Horry-Georgetown Technical College (HGTC) is a public technical college in Conway, South Carolina. It is a part of the South Carolina Technical College System.

HGTC is the fourth largest technical college in the state, and offers over 65 degree and certificate programs in Golf & Sports Turf Technology, Arts & Science, Business, Engineering & Industrial Technology, Health Science, Information/Computer Technology, and Public Service Technology. Tourism programs that have been added help the local economy. 90 percent of graduates stay in the area.

HGTC currently has three campuses. In addition to the main campus on U.S. 501 next to Coastal Carolina University in Conway, the school has campuses in Myrtle Beach and Georgetown. Students can also take classes online. The Conway campus has 13 buildings on 50 acre.

The Grand Strand Campus Conference and Business Center near The Market Common has meeting space that includes the Thomas C. Maeser Auditorium, a 3650 sqft ballroom.

==History==
In 1961, the Technical Education System in South Carolina began.

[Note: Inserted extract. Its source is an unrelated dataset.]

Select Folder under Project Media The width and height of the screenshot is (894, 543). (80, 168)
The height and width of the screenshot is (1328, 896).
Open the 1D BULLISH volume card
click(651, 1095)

In 1963, the South Carolina General Assembly created the Horry-Georgetown Commission for Technical Education. Horry-Marion-Georgetown Technical Education Center began with 123 students in 1966. In 1975, the name changed to Horry-Georgetown Technical College as a result of growth and changed emphasis. Horry-Georgetown Technical College now serves Horry and Georgetown Counties, while Marion County is served by Florence-Darlington Technical College.

In 2000, as buildings were torn down at the former Myrtle Beach Air Force Base, HGTC claimed the Officers Club and Non-Commissioned Officers Club.

The former base hospital became the Dr. Robert E. Speir Jr. Health Education Center on the Myrtle Beach campus, which held its grand opening July 11, 2008. In 2009, HGTC announced the center would get a 20000 sqft addition for dental programs. The $7.4 million facility was substantially complete when Myrtle Beach City Council toured it May 8, 2012.

On June 15, 2012, the dedication of the Fred Fore Wildlife Pavilion was held at the Georgetown campus. Fore served as president of Florence-Darlington Technical College for 29 years, and his wife Marilyn Fore, the current HGTC President, worked to develop the pavilion as a forestry classroom.